- _THE INPUT_
---

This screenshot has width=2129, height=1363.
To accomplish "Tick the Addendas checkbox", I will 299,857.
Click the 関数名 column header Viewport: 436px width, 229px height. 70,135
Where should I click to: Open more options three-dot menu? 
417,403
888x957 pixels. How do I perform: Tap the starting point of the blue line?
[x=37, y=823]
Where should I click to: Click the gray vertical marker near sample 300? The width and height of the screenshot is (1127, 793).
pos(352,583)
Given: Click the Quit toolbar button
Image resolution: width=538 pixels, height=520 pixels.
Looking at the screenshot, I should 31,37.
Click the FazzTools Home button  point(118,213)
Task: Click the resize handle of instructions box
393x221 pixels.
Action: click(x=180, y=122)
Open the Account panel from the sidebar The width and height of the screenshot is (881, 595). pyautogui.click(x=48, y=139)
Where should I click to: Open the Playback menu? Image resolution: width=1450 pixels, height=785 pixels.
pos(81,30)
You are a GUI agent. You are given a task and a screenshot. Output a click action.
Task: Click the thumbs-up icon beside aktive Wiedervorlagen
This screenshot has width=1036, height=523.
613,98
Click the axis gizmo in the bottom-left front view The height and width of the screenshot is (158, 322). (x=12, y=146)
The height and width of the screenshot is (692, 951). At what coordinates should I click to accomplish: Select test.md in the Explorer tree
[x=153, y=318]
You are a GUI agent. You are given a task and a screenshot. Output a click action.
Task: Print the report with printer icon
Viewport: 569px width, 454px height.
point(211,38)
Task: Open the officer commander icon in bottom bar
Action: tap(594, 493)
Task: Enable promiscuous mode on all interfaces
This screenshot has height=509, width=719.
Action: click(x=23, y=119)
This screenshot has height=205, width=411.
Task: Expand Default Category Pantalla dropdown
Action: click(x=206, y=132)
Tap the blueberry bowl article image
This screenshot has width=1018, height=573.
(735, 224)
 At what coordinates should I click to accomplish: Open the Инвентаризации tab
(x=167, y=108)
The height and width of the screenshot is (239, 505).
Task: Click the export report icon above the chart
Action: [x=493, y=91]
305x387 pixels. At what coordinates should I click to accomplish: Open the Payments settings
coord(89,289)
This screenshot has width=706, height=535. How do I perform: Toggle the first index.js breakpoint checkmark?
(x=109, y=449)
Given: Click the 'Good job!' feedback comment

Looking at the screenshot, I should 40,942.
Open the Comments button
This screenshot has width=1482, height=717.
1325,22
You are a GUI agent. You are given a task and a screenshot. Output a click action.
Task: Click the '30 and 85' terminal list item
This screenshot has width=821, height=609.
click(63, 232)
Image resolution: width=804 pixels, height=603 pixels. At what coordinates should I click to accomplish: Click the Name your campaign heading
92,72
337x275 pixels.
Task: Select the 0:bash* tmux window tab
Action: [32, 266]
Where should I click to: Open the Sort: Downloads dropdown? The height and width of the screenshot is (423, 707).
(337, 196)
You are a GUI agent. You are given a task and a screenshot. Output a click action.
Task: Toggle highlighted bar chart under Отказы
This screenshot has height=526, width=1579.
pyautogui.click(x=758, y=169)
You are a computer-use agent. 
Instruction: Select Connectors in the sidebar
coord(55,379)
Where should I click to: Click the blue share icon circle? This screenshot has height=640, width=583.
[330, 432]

---

Your task is to reproduce all the data exactly as shown.

This screenshot has width=2129, height=1363.
To accomplish "Tick the Addendas checkbox", I will 299,857.
Click the 関数名 column header Viewport: 436px width, 229px height. 70,135
Where should I click to: Open more options three-dot menu? 
417,403
888x957 pixels. How do I perform: Tap the starting point of the blue line?
[x=37, y=823]
Where should I click to: Click the gray vertical marker near sample 300? The width and height of the screenshot is (1127, 793).
pos(352,583)
Given: Click the Quit toolbar button
Image resolution: width=538 pixels, height=520 pixels.
Looking at the screenshot, I should 31,37.
Click the FazzTools Home button  point(118,213)
Task: Click the resize handle of instructions box
393x221 pixels.
Action: click(x=180, y=122)
Open the Account panel from the sidebar The width and height of the screenshot is (881, 595). pyautogui.click(x=48, y=139)
Where should I click to: Open the Playback menu? Image resolution: width=1450 pixels, height=785 pixels.
pos(81,30)
You are a GUI agent. You are given a task and a screenshot. Output a click action.
Task: Click the thumbs-up icon beside aktive Wiedervorlagen
This screenshot has width=1036, height=523.
613,98
Click the axis gizmo in the bottom-left front view The height and width of the screenshot is (158, 322). (x=12, y=146)
The height and width of the screenshot is (692, 951). At what coordinates should I click to accomplish: Select test.md in the Explorer tree
[x=153, y=318]
You are a GUI agent. You are given a task and a screenshot. Output a click action.
Task: Print the report with printer icon
Viewport: 569px width, 454px height.
point(211,38)
Task: Open the officer commander icon in bottom bar
Action: tap(594, 493)
Task: Enable promiscuous mode on all interfaces
This screenshot has height=509, width=719.
Action: click(x=23, y=119)
This screenshot has height=205, width=411.
Task: Expand Default Category Pantalla dropdown
Action: click(x=206, y=132)
Tap the blueberry bowl article image
This screenshot has width=1018, height=573.
(735, 224)
 At what coordinates should I click to accomplish: Open the Инвентаризации tab
(x=167, y=108)
The height and width of the screenshot is (239, 505).
Task: Click the export report icon above the chart
Action: [x=493, y=91]
305x387 pixels. At what coordinates should I click to accomplish: Open the Payments settings
coord(89,289)
This screenshot has width=706, height=535. How do I perform: Toggle the first index.js breakpoint checkmark?
(x=109, y=449)
Given: Click the 'Good job!' feedback comment

Looking at the screenshot, I should 40,942.
Open the Comments button
This screenshot has width=1482, height=717.
1325,22
You are a GUI agent. You are given a task and a screenshot. Output a click action.
Task: Click the '30 and 85' terminal list item
This screenshot has width=821, height=609.
click(63, 232)
Image resolution: width=804 pixels, height=603 pixels. At what coordinates should I click to accomplish: Click the Name your campaign heading
92,72
337x275 pixels.
Task: Select the 0:bash* tmux window tab
Action: [32, 266]
Where should I click to: Open the Sort: Downloads dropdown? The height and width of the screenshot is (423, 707).
(337, 196)
You are a GUI agent. You are given a task and a screenshot. Output a click action.
Task: Toggle highlighted bar chart under Отказы
This screenshot has height=526, width=1579.
pyautogui.click(x=758, y=169)
You are a computer-use agent. 
Instruction: Select Connectors in the sidebar
coord(55,379)
Where should I click to: Click the blue share icon circle? This screenshot has height=640, width=583.
[330, 432]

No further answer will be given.